Die Kürzung der gesamten Rechnungshöhe von 719,59 € auf den bezahlten Betrag von 511,70 € durch die Beklagte zu 2) erfolgte unberechtigt. Gemäß neuer Rechtsprechung des BGH vom 11.02.2014, VI ZR 225/13, dürfen die dem Kläger vom Schadensgutachter in Rechnung gestellten Kosten nicht allein auf der Grundlage einer Honorarumfrage eines Sachverständigenverbandes gekürzt werden. Es muss die besondere Bedeutung der vorgelegten Rechnung für den konkreten Einzelfall an die Lage des Geschädigten bei Beauftragung eines Sachverständigen bedacht werden. Nur wenn der Geschädigte erkennen kann, dass der von ihm ausgewählte Sachverständige Honorarsätze für seine Tätigkeit verlangt, die die in der Branche üblichen Preise deutlich übersteigen, gebietet das schadensrechtliche Wirtschaftlichkeitsgebot, einen zur Verfügung stehenden günstigeren Sachverständigen zu beauftragen (vgl. auch BGH vom 15.10.2013 – VI ZR 528/12).

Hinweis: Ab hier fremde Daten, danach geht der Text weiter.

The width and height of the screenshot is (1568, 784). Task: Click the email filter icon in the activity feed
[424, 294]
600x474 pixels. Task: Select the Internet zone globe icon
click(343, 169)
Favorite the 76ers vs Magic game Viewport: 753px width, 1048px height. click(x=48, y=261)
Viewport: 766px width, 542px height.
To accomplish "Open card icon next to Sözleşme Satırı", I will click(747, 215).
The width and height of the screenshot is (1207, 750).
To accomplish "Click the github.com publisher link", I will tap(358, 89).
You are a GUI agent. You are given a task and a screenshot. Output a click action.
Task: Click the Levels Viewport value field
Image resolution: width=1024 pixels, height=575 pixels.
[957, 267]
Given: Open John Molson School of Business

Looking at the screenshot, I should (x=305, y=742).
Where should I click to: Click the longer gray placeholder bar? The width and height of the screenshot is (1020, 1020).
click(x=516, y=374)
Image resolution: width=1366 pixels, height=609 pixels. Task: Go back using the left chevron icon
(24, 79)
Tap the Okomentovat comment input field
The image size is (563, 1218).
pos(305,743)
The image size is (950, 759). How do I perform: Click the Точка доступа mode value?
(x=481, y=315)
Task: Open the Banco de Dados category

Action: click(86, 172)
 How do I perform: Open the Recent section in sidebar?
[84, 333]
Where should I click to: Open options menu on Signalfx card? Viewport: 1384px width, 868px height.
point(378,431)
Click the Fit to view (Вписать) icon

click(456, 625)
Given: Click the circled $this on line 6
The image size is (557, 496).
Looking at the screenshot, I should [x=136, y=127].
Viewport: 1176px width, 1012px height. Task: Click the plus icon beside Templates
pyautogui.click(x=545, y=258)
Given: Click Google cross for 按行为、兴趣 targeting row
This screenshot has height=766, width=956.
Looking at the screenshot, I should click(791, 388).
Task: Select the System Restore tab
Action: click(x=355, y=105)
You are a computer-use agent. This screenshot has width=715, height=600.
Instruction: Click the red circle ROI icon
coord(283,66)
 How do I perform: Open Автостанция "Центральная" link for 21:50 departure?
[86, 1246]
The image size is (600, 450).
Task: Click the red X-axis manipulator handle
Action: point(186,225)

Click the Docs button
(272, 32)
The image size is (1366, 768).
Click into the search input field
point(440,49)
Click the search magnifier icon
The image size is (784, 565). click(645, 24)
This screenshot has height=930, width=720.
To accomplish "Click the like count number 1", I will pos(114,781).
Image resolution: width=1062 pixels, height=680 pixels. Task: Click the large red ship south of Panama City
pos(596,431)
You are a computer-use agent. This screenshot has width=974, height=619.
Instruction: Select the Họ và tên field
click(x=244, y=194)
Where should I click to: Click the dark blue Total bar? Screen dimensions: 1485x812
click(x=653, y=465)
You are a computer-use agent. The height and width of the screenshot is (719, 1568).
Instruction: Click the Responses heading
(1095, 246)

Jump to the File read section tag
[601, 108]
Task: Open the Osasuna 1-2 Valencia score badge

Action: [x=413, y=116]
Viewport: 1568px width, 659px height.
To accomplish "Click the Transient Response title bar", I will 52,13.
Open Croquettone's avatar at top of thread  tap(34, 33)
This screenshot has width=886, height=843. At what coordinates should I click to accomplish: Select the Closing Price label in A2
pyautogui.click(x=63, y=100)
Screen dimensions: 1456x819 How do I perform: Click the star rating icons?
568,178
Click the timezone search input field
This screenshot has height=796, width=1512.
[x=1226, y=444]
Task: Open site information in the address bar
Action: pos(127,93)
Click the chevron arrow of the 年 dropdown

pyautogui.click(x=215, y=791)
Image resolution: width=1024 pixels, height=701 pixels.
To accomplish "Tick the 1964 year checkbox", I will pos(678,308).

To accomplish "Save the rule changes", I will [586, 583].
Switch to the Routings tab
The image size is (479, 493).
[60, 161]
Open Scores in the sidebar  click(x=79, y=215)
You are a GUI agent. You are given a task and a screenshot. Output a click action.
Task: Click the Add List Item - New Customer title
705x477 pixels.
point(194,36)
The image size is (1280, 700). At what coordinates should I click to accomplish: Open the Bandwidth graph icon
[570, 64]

Dass der Geschädigte vor Beauftragung des Sachverständigen erkennen konnte, dass dieser überhöhte Preise ansetzen würde, hat die Beklagtenseite nicht vorgetragen. Die Beklagtenseite hätte vortragen müssen, dass der Geschädigte gegen seine Pflicht zur Schadensminderung aus § 254 Abs. 2 Satz 1 Fall 2 BGB verstoßen hat, indem er bei der Schadensbeseitigung Maßnahmen unterlassen hat, die ein ordentlicher und verständiger Mensch zur Schadensminderung ergriffen hätte. Allein der Umstand, dass die vom Schadensgutachter vorliegend abgerechneten Nebenkosten teilweise die aus der BVSK-Honorarbefragung ersichtlichen Höchstsätze überschreiten und teilweise in dieser Honorarbefragung gar nicht erwähnt werden, rechtfertigt die Annahme eines solchen Verstoßes des Klägers allerdings noch nicht.
Es ist höchstrichterlich festgestellt, dass der Geschädigte zu einer Recherche nach einem Sachverständigen mit einem günstigeren Honorarangebot nicht verpflichtet ist. Ebenfalls muss ihm das Ergebnis der Umfrage bei den Mitgliedern des Sachverständigenverbandes über die Höhe der üblichen Honorare nicht bekannt sein. Damit fallen aber die geltend gemachten Kosten nicht von vornherein aus dem Rahmen des für die Behebung des Schadens erforderlichen Geldbetrags nach § 249 Abs. 2 Satz 1 BGB (BGH vom 11.02.2014, VI ZR 225/13).
Der BGH hat klargestellt, dass eine Überprüfung der Sachverständigenrechnung nach Einzelfallkriterien zu erfolgen hat. Indiz für die Erforderlichkeit ist die Höhe der jeweiligen Rechnung. Eine Kürzung ist nur dann zulässig, wenn dargelegt wurde, dass der Geschädigte wegen seiner Pflicht zur Schadensminderung verstoßen hat. Dazu hätte er vor Beauftragung des Sachverständigen erkennen müssen, dass dieser überhöhte Sätze, etwa für die Nebenkosten, ansetzen würde. Dann wäre er verpflichtet gewesen einen günstigeren Sachverständigen aufzusuchen. Dies wurde durch die Beklagten nicht vorgetragen und bewiesen. Daher ist die Sachverständigenrechnung in voller Höhe von 719,59 € brutto als erforderlich anzusehen und dem Kläger zu ersetzen.
B)
Die Kostenentscheidung beruht auf §§ 92 Abs. 1 Satz 1, 269 Abs. 3 Satz 2 ZPO. Da sich im Antrag laut Klageschrift ein eindeutiger Tippfehler bzgl der Klagesumme befand, der durch das Gericht gemäß §§ 133, 157 BGB entsprechend ausgelegt wurde, lag in der Richtigstellung durch die Klagepartei keine Klagerücknahme gemäß § 269 ZPO mit der entsprechenden Kostenfolge.
C)
Die Entscheidung zur vorläufigen Vollstreckbarkeit beruht auf §§ 708, 713 ZPO.